- _WHAT THIS TASK INVOLVES_
Please write out the passage on California education below, everything from "What the Research" down to "information into action.", word for word.

Toward a Stronger Next Generation of California Education

California is at an inflection point in education. Over the past two decades, the state has built stronger foundations through more equitable school funding, stronger standards and assessments, expanded early childhood education, improved data systems, and investments in community schools, early literacy, and the educator workforce. Yet California now faces a different question: whether those stronger foundations can support a public education system prepared for a very different future. Work is changing quickly, student engagement and well-being remain fragile after the pandemic, and federal commitments to civil rights, student welfare, and accountability have become less certain. California’s role has become more consequential as states carry greater responsibility for protecting educational opportunity and advancing equity. California’s central challenge is whether it can connect its ambitions, policies, supports, and institutions into a system that delivers strong learning opportunities consistently for students across the state.

This paper synthesizes findings from Getting Down to Facts III, a body of work comprising 55 technical reports and 22 research briefs. It draws those findings together to describe California’s current reform moment, identify the most important challenges facing the state’s education system, and clarify the priorities these findings suggest for policymakers, practitioners, and community leaders. The reports build on earlier Getting Down to Facts projects in 2007 and 2018, which helped diagnose major structural problems and informed important reforms, including the Local Control Funding Formula (LCFF) and, later, investments in early childhood education and educator preparation.

What the Research Shows

Progress remains uneven, and the unevenness has a consistent explanation. Three system-level challenges recur across the findings.

Accountability and alignment
California has many accountability tools and data systems, but they are not well connected to one another or to clear guidance and support for practitioners. Governance structures are fragmented and policies have proliferated over time, often creating disconnected, contradictory, and burdensome guidance to schools. The system produces information without consistently turning that information into action.

- _INFORMATION SUPPLIED_
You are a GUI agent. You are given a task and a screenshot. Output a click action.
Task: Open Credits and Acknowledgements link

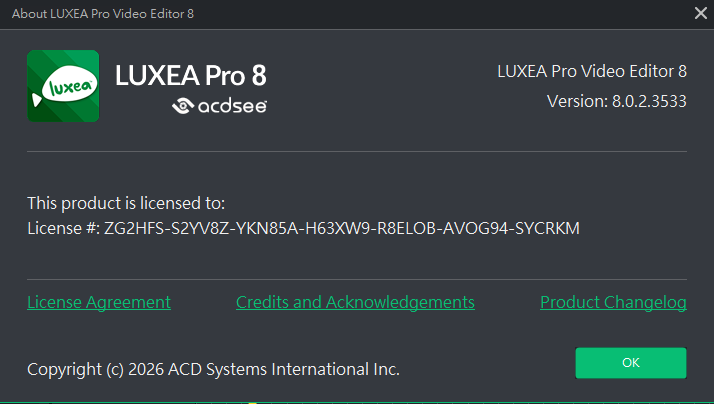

- _EXERCISE ANSWER_
What the Research Shows

Progress remains uneven, and the unevenness has a consistent explanation. Three system-level challenges recur across the findings.

Accountability and alignment
California has many accountability tools and data systems, but they are not well connected to one another or to clear guidance and support for practitioners. Governance structures are fragmented and policies have proliferated over time, often creating disconnected, contradictory, and burdensome guidance to schools. The system produces information without consistently turning that information into action.